Zes van deze ‘ggz-gerelateerde’ buurtsteunpunten in Rotterdam moeten binnenkort sluiten. De overige negen volgen de komende jaren. De gemeente denkt dat de bezoekers naar de gewone ‘huizen van de wijk’ kunnen, een soort buurthuizen. Matthis van Veen: „Het is maar de vraag of onze mensen daartussen passen en of de vrijwilligers in de huizen van de wijk met onze bezoekers om kunnen gaan.”

Bij het buurtsteunpunt in Delfshaven konden mensen terecht om te printen. Er was een telefoon waarmee gratis gebeld kon worden, computers die bezoekers konden gebruiken. Ze konden terecht met hulpvragen, zonder vooraf een afspraak te hoeven maken. En ze konden kapotte apparaten laten repareren door Carlos. Alles kan hij maken, mits op zijn manier en op zijn tempo. Hij is geliefd, want de meeste bezoekers hebben geen geld voor nieuwe spullen. Van Veen: „Dus krijgt hij veel waardering. Dat is weer goed voor zijn zelfvertrouwen.” Verder waren er activiteiten als gratis taalles en spelletjesmiddagen. Er was een naaiatelier. En er liep een project waarbij mensen elkaar helpen om zelf hun financiën op orde te houden. Matthis van Veen: „We proberen hun eigen kracht te versterken en te helpen bij het opbouwen van een netwerk.”

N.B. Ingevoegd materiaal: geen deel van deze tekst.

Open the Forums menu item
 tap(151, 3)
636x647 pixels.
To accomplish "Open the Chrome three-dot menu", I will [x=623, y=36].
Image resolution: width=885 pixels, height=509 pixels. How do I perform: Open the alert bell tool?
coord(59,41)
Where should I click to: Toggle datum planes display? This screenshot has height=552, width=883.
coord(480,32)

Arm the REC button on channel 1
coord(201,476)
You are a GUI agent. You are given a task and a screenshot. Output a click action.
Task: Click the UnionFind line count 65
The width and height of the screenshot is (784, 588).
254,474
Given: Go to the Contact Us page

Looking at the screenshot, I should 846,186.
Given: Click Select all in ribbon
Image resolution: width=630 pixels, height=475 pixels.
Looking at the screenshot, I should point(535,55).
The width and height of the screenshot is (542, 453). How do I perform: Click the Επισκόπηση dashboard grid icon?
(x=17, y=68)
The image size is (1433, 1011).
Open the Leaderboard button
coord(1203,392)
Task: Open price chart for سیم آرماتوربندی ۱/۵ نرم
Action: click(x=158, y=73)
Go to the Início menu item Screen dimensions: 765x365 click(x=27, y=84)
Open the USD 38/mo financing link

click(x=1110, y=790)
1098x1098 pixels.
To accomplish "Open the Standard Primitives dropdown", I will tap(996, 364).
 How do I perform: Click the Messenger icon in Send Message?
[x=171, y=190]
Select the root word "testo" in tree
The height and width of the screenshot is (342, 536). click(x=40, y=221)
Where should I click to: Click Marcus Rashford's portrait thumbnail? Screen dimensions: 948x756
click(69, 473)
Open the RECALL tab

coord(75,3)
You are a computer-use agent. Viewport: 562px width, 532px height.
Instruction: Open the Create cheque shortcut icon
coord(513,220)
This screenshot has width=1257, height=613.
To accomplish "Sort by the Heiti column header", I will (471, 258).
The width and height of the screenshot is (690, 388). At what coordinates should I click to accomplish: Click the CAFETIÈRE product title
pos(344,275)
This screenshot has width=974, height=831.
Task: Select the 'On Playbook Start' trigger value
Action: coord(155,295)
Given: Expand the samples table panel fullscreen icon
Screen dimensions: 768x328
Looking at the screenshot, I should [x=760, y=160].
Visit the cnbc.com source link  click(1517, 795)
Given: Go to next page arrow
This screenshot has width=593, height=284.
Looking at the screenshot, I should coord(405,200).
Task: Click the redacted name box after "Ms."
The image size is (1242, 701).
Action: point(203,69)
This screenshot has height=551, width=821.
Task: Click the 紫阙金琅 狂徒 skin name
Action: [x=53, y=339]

Franquitto (66) is met zijn stoel onhandig voor het lopend buffet gaan zitten. Hij was vroeger architect, vertelt hij. Tot hij een hersenbloeding kreeg. Franquitto is een bijnaam, eigenlijk heet hij Frank. Gerard, een maat van hem, gaat eten halen voor hen beiden. Frank roept van een afstandje wat hij precies wil hebben.